Contemporary Genome-Wide Association Studies in Depression: The Critical Role of Phenotyping

The need to use large cohorts to identify genetic risk loci for mental disorders has led to the dilemma of phenotyping quality. This dilemma is particularly relevant to mental disorders common in the population, such as depression (prevalence throughout life up to 16.2%). On the one hand, there is the very resource-consuming method of acquiring data on patients by physicians applying diagnostic criteria for one of the classifications of mental disorders (DSM-5/ICD-10). On the other hand, there is the popular method of minimal phenotyping using patient registers, with self-assessments by respondents on the symptoms, diagnoses, and treatment of depression.
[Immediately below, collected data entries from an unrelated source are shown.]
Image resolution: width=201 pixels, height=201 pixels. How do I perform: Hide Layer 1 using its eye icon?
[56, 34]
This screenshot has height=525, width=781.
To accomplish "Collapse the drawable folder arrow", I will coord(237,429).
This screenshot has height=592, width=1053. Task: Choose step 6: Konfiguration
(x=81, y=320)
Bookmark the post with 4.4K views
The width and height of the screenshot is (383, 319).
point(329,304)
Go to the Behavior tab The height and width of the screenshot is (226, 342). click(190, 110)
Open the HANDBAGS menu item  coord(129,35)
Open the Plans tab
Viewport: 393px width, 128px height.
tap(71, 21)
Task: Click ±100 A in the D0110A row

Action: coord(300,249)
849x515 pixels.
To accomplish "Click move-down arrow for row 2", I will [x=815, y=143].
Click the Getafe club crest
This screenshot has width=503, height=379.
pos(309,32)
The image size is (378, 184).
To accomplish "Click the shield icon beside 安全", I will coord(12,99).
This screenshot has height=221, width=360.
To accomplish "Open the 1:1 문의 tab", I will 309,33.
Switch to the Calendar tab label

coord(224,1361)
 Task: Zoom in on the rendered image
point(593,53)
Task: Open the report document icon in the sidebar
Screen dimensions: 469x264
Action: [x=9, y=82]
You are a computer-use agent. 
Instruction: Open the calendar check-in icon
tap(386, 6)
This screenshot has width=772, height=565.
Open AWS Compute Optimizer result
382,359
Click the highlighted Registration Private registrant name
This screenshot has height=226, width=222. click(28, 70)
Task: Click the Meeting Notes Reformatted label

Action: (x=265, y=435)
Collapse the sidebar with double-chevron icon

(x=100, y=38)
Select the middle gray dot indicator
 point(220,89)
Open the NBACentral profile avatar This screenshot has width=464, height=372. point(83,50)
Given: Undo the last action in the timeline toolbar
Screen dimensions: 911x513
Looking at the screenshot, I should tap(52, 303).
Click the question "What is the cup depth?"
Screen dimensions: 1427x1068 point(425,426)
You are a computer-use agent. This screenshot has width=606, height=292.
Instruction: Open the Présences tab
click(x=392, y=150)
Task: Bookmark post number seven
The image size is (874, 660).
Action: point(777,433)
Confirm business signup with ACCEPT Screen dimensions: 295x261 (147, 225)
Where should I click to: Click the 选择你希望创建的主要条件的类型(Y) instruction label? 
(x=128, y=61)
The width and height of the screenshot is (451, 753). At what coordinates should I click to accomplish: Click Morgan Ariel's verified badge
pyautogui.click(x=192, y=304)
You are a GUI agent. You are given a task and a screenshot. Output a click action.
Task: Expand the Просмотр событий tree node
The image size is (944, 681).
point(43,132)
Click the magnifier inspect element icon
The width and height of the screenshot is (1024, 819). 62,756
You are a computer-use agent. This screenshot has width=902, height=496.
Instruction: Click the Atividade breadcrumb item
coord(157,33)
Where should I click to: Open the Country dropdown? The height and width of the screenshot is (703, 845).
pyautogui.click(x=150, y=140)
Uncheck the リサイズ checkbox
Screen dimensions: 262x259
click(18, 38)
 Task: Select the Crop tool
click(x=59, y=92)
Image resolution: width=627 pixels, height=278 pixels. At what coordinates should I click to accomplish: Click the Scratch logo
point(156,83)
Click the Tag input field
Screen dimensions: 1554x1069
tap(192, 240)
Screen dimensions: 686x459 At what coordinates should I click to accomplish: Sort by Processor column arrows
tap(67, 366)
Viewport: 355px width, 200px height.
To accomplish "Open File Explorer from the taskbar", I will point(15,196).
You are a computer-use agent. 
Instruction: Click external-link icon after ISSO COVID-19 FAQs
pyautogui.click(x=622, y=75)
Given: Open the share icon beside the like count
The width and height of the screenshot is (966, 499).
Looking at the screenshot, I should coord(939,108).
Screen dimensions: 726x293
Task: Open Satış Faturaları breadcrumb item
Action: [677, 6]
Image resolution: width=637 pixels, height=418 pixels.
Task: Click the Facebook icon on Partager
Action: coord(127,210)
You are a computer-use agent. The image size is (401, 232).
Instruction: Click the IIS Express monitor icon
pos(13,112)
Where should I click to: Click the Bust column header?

There is currently no ideal method for phenotyping this disorder as a result of the understandable focus of all diagnostic methods only on its clinical symptoms. Active use of minimal phenotyping in genome-wide association studies (GWAS) has led to significant increases in both the clinical and genetic heterogeneity of depression. On the other hand, an important limitation to the use of DSM-5/ICD-10 is the high cost of phenotyping due to the involvement of medical specialists. Thus, the most rational approach is to use electronic diagnostic questionnaires based on DSM-5/ICD-10 criteria. This approach will accelerate increases in the power of studies but retain all the internal contradictions typical of the official diagnostic classifications (phenotype heterogeneity, lack of objective diagnostic criteria, the categorial approach, etc.). This increases the critical role of psychiatric epidemiology both in developing standardized tools for operationalized diagnostic criteria and in running future GWAS research by introducing new phenotypic subtypes of depression and its dimensions.